Rep. Sean Duffy Says RESTRICT Act Provides Greater Transparency than STOCK Act

by Wynton Hall

In the wake of Monday’s bipartisan 92-3 Senate vote to take up legislation that would ban members of Congress and their staffs from profiting from the use of nonpublic information when investing, freshman Congressman Sean Duffy (R-WI) believes the much-discussed STOCK (Stop Trading On Congressional Knowledge) Act contains significant flaws that render the measure a largely symbolic gesture.

“The truth is, there are loopholes in that bill [the STOCK Act] you can drive a truck through,” said Rep.
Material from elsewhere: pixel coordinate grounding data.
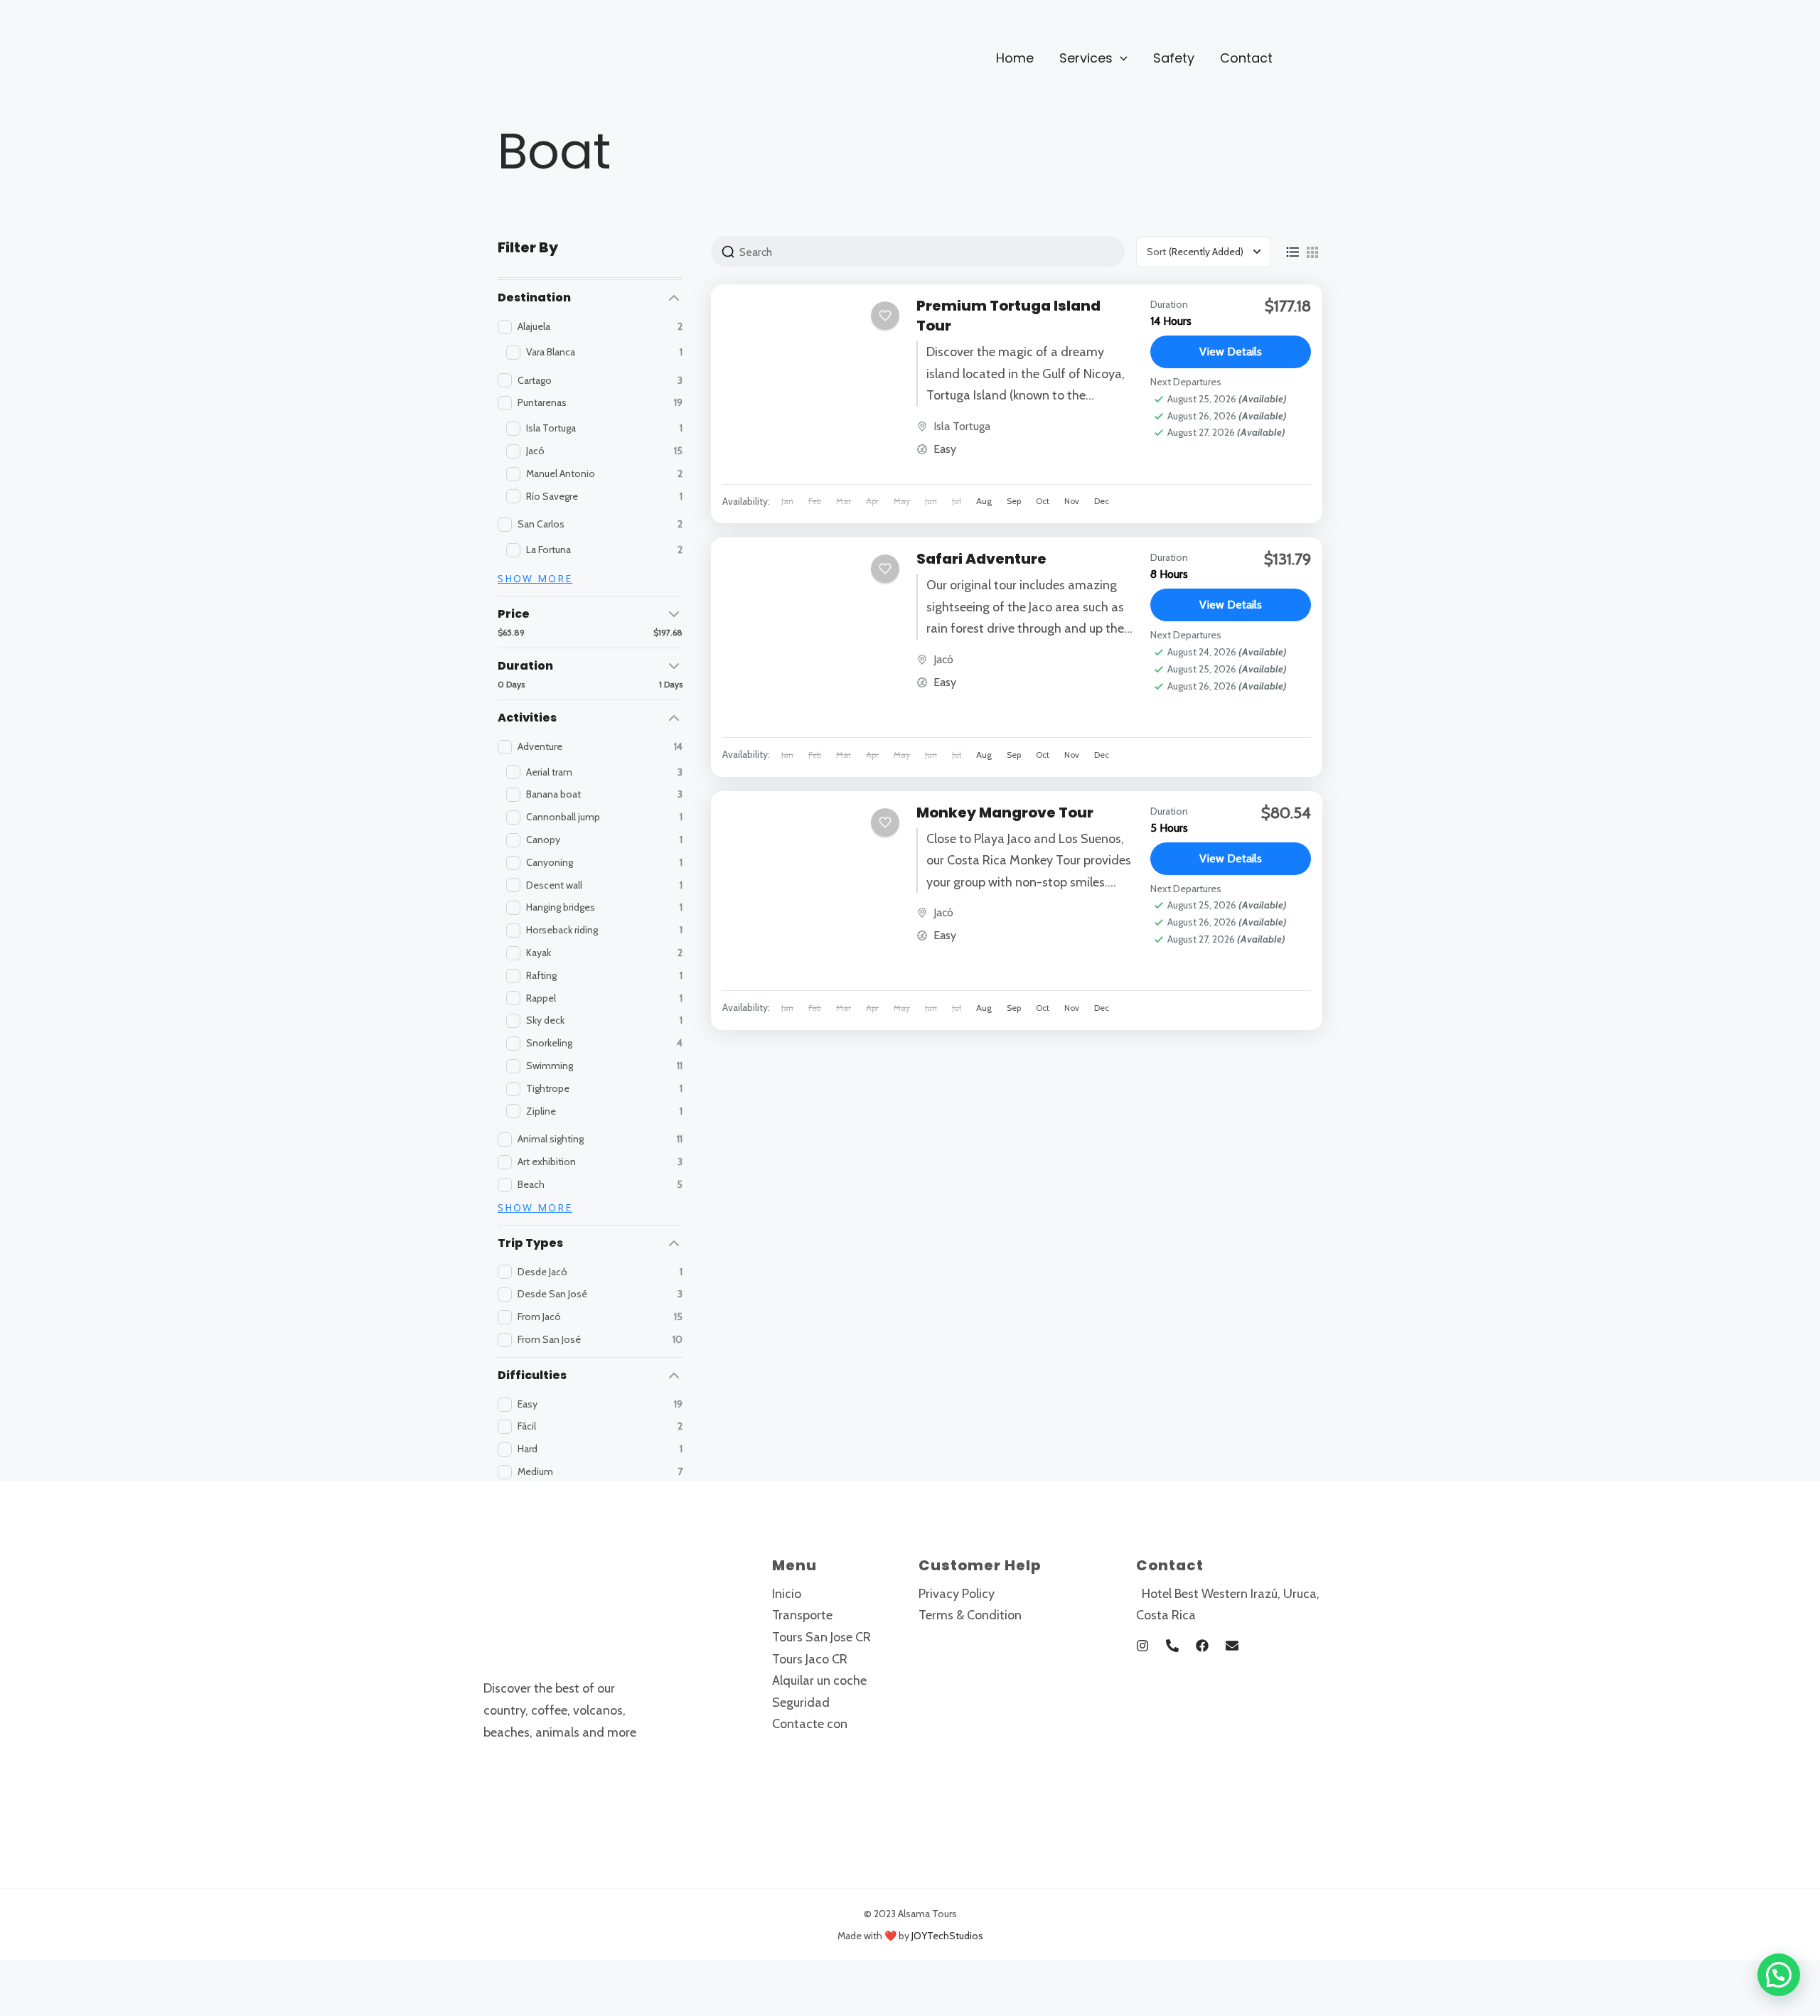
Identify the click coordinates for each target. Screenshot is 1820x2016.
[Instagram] (1142, 1645)
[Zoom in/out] (24, 1975)
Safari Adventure (981, 559)
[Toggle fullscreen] (75, 1975)
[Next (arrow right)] (75, 2003)
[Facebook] (1202, 1645)
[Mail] (1232, 1645)
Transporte (802, 1615)
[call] (1172, 1645)
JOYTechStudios (947, 1935)
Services (1086, 58)
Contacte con (809, 1724)
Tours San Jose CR (821, 1637)
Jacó (943, 659)
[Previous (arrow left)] (24, 2003)
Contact (1246, 58)
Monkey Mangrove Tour (1004, 812)
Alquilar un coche (819, 1680)
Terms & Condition (970, 1615)
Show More (535, 578)
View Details (1230, 351)
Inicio (786, 1594)
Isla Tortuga (961, 426)
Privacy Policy (957, 1594)
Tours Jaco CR (809, 1659)
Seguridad (801, 1702)
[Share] (126, 1975)
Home (1015, 58)
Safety (1173, 58)
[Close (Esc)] (178, 1975)
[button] (1120, 58)
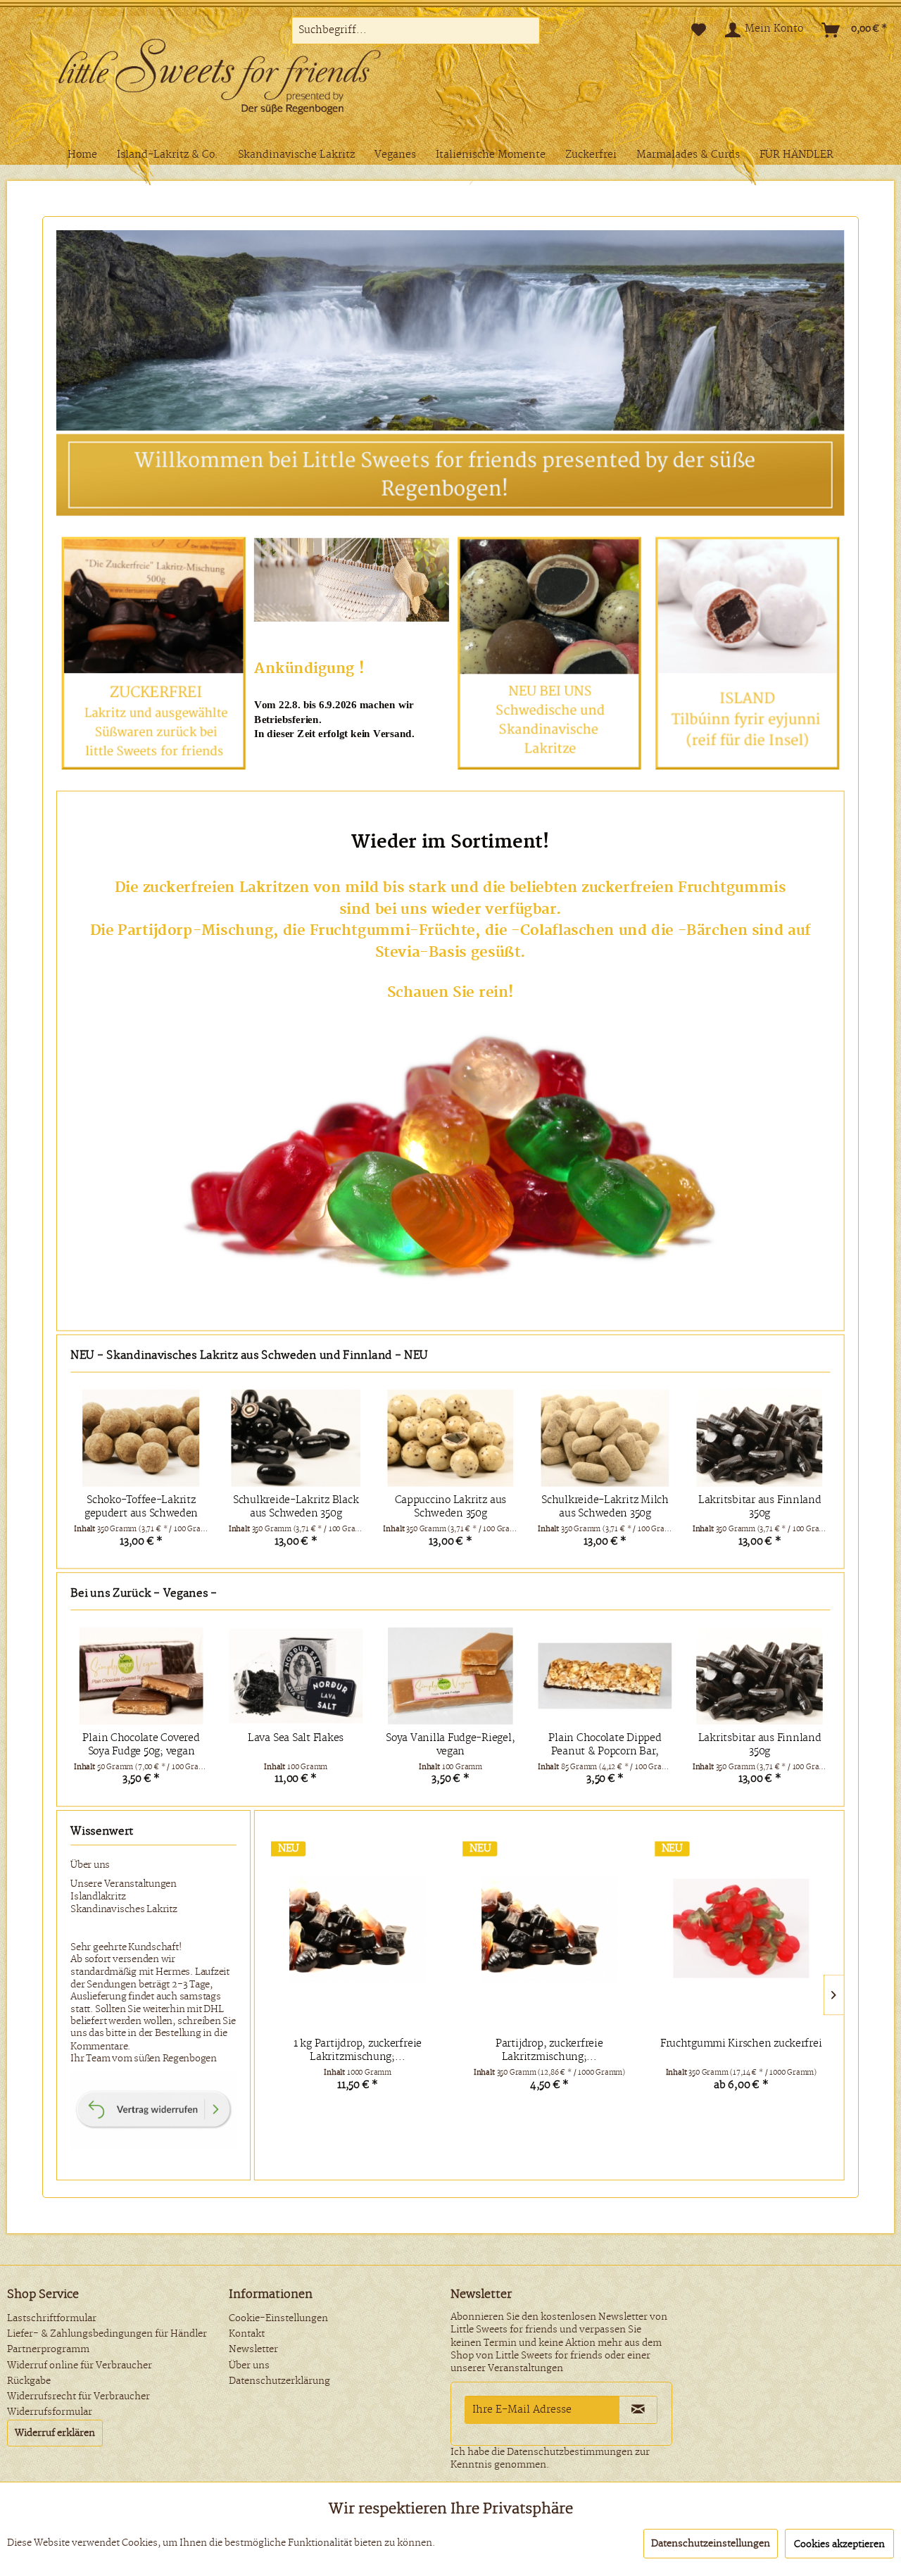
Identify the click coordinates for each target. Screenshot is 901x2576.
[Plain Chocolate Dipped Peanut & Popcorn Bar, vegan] (605, 1676)
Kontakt (247, 2333)
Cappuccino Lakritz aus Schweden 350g (295, 1507)
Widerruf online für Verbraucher (79, 2365)
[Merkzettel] (698, 30)
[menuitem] (415, 30)
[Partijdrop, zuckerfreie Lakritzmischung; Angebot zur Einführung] (549, 1928)
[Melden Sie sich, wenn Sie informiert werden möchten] (549, 653)
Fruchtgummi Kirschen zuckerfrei (741, 2044)
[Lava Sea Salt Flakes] (296, 1676)
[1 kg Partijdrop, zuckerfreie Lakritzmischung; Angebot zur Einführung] (357, 1928)
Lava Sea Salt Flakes (296, 1738)
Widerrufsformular (49, 2412)
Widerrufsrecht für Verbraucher (78, 2396)
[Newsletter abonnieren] (638, 2410)
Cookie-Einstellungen (278, 2318)
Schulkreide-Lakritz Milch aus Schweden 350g (449, 1507)
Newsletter (253, 2349)
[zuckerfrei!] (450, 1156)
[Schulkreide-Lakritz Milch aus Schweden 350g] (450, 1438)
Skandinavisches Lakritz (123, 1909)
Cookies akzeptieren (839, 2544)
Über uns (90, 1865)
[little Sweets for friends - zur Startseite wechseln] (243, 79)
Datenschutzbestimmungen (570, 2452)
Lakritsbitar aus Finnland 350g (605, 1507)
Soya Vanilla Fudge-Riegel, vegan (450, 1745)
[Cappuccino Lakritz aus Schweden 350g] (295, 1438)
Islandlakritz (97, 1897)
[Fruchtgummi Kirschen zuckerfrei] (740, 1928)
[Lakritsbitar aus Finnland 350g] (605, 1438)
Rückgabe (29, 2381)
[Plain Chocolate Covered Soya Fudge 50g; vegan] (141, 1676)
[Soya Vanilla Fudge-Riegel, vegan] (451, 1676)
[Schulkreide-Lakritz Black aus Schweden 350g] (140, 1438)
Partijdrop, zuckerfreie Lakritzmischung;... (549, 2051)
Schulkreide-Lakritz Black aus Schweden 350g (141, 1507)
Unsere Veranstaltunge (120, 1884)
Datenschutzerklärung (279, 2381)
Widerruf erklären (55, 2433)
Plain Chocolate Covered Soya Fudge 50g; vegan (141, 1745)
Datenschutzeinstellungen (710, 2543)
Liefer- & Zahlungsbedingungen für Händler (107, 2333)
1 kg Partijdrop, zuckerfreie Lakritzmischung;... (358, 2051)
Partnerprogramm (48, 2349)
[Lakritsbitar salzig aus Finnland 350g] (759, 1438)
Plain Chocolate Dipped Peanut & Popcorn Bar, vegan (605, 1745)
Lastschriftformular (51, 2318)
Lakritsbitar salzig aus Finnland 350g (759, 1507)
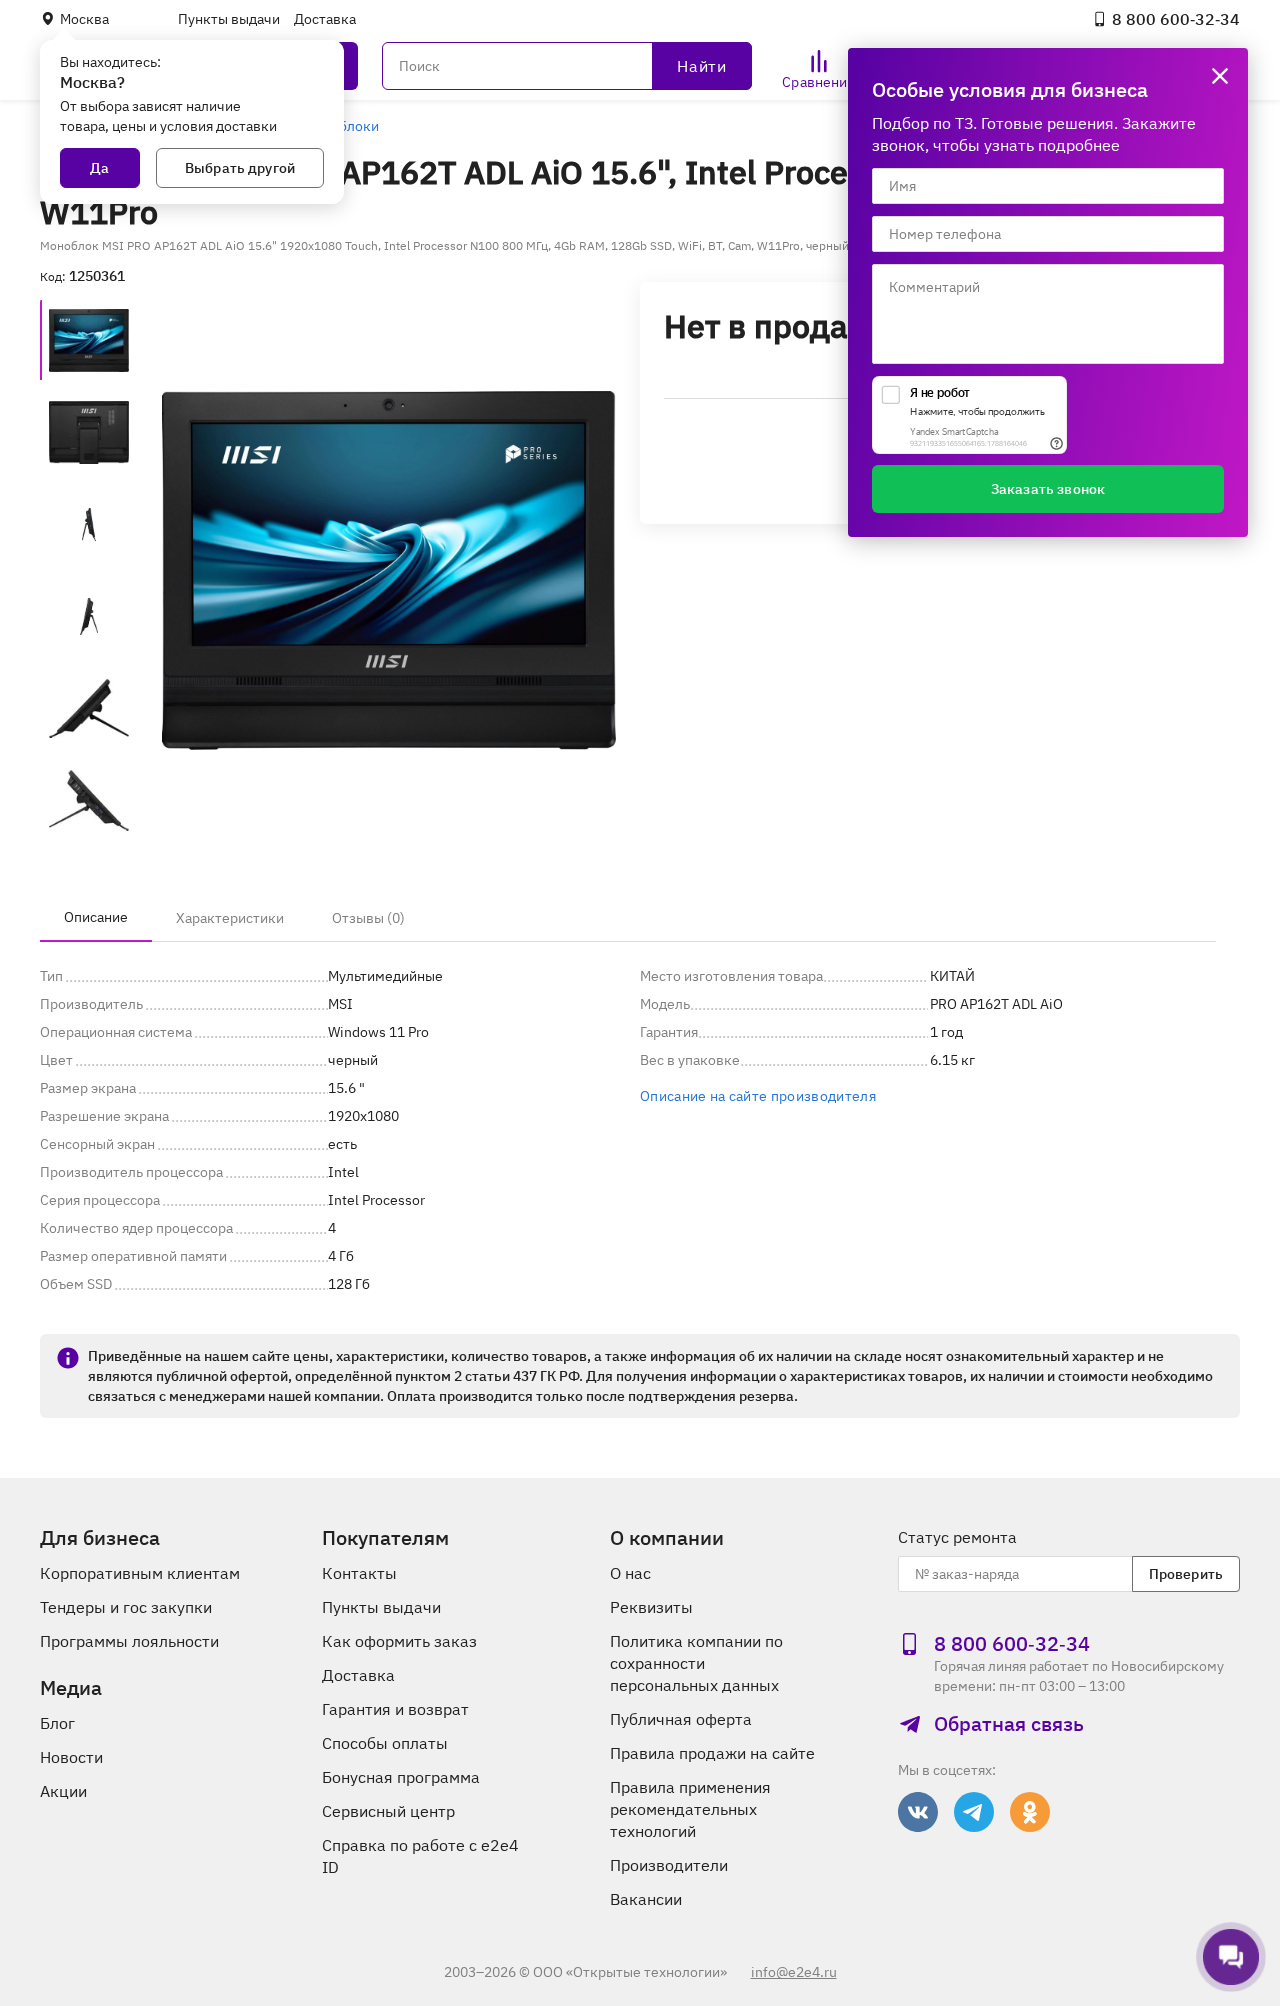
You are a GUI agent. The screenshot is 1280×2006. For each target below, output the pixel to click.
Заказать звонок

Duffy in an interview with Big Government.


A far better solution, says Rep. Duffy, would be to pass the bill he has introduced known as the RESTRICT (Restoring Ethical Standards, Transparency, and Responsibility in Congressional Trading) Act, which has been endorsed by the person responsible for spearheading insider trading reform, Breitbart editor Peter Schweizer, author of Throw Them All Out.

The RESTRICT Act’s strength, say supporters, lies in its simplicity: the bill would require all members of Congress to either place their assets in a blind trust or submit to a three-day public disclosure requirement for any and all investments.

Rep. Duffy believes that the RESTRICT Act’s straightforward approach solves at least three significant weaknesses found in the STOCK Act.